I've left it for two weeks now and nothing has changed as far as I can tell. When I simulate it from the command line I get the following output.

user@geneva:/var/lib/logrotate$ /usr/sbin/logrotate -d /etc/logrotate.d/apache2
reading config file /etc/logrotate.d/apache2
reading config info for "/var/www/user/site.com/logs/*.log" 

Handling 1 logs

rotating pattern: "/var/www/user/site.com/logs/*.log"     weekly (8 rotations)
empty log files are not rotated, old logs are removed
considering log /var/www/user/site.com/logs/access.log
  log does not need rotating
considering log /var/www/user/site.com/logs/error.log
  log does not need rotating
not running postrotate script, since no logs were rotated

Any ideas as to what Iv'e configured wrong?

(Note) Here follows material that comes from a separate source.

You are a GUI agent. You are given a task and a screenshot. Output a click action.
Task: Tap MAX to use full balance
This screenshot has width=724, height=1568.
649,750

My status file is empty too :(

user@geneva:~$ cat /var/lib/logrotate/status
logrotate state -- version 2


I deleted the status file and did a force run of logrotate and now the logs look like they have been rotated and the status file looks more promising!

sudo rm /var/lib/logrotate/status

sudo /usr/sbin/logrotate -f /etc/logrotate.conf

5 Answers 5


I think that weekly means that logrotate wants to see at least a week old entry for your access.log file in order to rotate it.

Hence the problem seems to be that you are not storing the state entry to trigger the rotation.

Here is a stepped through example of the simple of case, of how logrotate decides to rotate a logfile
(these are fedora paths, Ubuntu, Centos etc may be different)

(I made a few request to http://localhost so there are some entries in access_log, otherwise logrotate never rotates...)

So I have set my logrotate for apache to weekly like so;

/var/log/httpd/*log {

and originally there is no entry in the /var/lib/logrotate.status file

# grep access_log /var/lib/logrotate.status
<- nothing

So logrotate does not rotate the access_log file;

 #  /usr/sbin/logrotate  -d /etc/logrotate.d/httpd 
considering log /var/log/httpd/access_log
  log does not need rotating

However if I run logrotate manually like so;

#  /usr/sbin/logrotate   /etc/logrotate.d/httpd 

there is now an entry in the state file for the httpd access_log;

 # grep access_log /var/lib/logrotate.status
 "/var/log/httpd/access_log" 2012-5-11

However apache is still not going to rotate the log, because the entry is only 0 days old (2012-5-11);

  #  /usr/sbin/logrotate  -d /etc/logrotate.d/httpd 
 considering log /var/log/httpd/access_log
   log does not need rotating

However if you edit the status file with vi vi /var/lib/logrotate.status so something like this to set the date to more than a week...;

 # grep access_log /var/lib/logrotate.status
 "/var/log/httpd/access_log" 2012-4-11    <---    more than a week ago..

Then logrotate now correctly rotates the file due to the date in the state file 2012-4-11 being more than a week ago from today 2012-5-11

 #  /usr/sbin/logrotate  -d /etc/logrotate.d/httpd
 considering log /var/log/httpd/access_log
 log needs rotating           <---    logrotate rotates the file.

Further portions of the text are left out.